How sincere was the rainbow logo on your company’s social media pages? How earnest was the big donation to our festival after the 2020 election? Did these companies ever care about us, or were their pre-2025 actions just performative virtue signaling? To be clear, performative allyship is not a new concept. But we wonder: was it all just “rainbow capitalism?”
Support and allyship for our community should not be confined to one month – that is what makes people question its authenticity. Sure, anyone can produce a feel-good video about how their company supports LGBTQ staff. But if it all stops on July 1, it does nothing for LGBTQ individuals.
And we aren’t blind to it. Pew Research Center reported that68% of LGBTQ adults think corporate promotion of Pride is just as they believe it is good for business. We know the difference between performative allyship and real, courageous support. Real allyship doesn’t disappear under pressure. It doesn’t end when the month does. It shows up 365 days a year, especially when it’s hardest. We know how to ask the hard questions: What backs this up? How does this support go beyond Pride Month? How can organizations show their support during the other eleven months of the year?
The lack of sponsorship and support during this year’s Pride answers these questions. It shows that too many corporations never truly cared about the LGBTQ community but chased public sentiment when it was “in style” to support us.
As a festival organizer and LGBTQ executive, I’ve felt firsthand how these retreats sting, especially for our Trans siblings, who the current administration has relentlessly targeted. We’re not dismissing the value of past support; many Pride events genuinely could not have happened without it. But when that support evaporates in the face of political backlash, it’s hard not to wonder if it was ever genuine to begin with.

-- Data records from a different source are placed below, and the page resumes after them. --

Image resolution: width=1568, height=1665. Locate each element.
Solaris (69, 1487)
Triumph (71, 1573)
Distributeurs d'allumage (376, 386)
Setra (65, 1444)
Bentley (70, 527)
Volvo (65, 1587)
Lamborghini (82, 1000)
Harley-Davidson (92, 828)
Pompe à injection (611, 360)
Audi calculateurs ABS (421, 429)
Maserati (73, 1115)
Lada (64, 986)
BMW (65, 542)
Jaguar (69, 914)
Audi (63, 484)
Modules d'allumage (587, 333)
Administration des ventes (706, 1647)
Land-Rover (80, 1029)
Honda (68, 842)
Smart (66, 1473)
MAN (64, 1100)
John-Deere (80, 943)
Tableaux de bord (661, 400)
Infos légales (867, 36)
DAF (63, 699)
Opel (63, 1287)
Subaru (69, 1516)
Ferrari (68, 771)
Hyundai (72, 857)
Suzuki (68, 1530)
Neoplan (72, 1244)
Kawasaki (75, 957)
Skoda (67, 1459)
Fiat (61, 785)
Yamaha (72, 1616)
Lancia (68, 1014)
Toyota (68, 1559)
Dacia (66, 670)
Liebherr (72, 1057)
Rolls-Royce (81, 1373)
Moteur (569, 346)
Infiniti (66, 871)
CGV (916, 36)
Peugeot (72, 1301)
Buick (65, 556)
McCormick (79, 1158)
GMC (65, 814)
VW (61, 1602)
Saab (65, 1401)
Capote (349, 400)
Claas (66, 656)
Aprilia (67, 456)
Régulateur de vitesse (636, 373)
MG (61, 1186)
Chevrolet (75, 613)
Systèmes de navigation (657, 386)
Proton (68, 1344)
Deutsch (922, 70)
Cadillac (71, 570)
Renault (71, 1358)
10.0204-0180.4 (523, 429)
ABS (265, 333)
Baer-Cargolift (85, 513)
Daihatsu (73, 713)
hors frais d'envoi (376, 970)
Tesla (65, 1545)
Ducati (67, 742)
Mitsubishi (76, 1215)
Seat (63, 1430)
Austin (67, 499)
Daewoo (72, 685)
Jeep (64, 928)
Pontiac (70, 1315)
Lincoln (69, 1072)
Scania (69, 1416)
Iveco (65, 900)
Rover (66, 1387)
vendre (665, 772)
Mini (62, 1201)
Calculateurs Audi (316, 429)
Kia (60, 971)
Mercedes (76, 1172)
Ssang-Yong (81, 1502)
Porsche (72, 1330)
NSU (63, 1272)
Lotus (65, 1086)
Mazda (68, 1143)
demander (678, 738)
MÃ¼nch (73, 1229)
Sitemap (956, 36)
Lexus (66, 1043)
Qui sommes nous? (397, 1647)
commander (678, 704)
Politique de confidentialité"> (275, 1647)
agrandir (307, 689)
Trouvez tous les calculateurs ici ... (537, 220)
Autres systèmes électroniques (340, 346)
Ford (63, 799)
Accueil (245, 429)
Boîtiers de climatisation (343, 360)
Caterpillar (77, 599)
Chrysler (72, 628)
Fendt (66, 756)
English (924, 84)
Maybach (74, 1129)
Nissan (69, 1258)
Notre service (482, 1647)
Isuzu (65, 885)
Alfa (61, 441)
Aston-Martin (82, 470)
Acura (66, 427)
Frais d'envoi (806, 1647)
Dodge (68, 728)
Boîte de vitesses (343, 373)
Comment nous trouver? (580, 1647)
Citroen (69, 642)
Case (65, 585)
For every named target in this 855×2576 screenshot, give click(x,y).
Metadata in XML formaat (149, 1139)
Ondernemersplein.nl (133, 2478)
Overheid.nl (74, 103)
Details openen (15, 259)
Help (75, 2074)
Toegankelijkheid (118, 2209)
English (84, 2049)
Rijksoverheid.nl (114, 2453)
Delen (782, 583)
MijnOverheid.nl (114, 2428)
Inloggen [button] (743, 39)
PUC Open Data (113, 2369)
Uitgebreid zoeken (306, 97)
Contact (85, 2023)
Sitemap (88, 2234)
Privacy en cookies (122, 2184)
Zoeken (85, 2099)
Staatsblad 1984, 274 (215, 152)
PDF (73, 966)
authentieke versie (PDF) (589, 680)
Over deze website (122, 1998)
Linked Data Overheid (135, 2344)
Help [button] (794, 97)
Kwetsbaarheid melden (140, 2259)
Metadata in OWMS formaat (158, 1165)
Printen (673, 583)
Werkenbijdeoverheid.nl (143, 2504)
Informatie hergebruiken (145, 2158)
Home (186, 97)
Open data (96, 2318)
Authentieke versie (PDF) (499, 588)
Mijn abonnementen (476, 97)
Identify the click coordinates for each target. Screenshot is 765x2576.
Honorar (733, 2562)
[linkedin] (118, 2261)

This moment is a loyalty test. Who will stand with us now, not just when it’s popular, but when it’s hard? Who will invest in our future, even when it’s under attack?
Allyship doesn’t need to come in the form of a float or a flag. But it does need to be consistent. It needs to be visible in boardrooms, in hiring practices, in advocacy, and in year-round support of the grassroots organizations doing the work on the ground. If you genuinely care about the LGBTQ community, help us access the spaces historically off-limits to us and show your support for the companies that celebrate our lived experience.
The implications of corporate withdrawal go beyond the immediate loss of funds. Paired with a recentSupreme Court decision weakening protections for transgender individuals, it signals that political agendas are again taking precedence over the fundamental rights and dignity of vulnerable people. Pride was never just a party; it has always been a protest. And while we still celebrate, we are once again reminded that our joy is a form of resistance.
Rather than joining in celebration, our community is once again forced to rise above political hostility and cultural backlash. We will continue to rebuild, advocate, and celebrate ourselves in ways that reflect our worth — not only in June, but all year long. True allyship doesn’t retreat; it shows up when it’s needed most.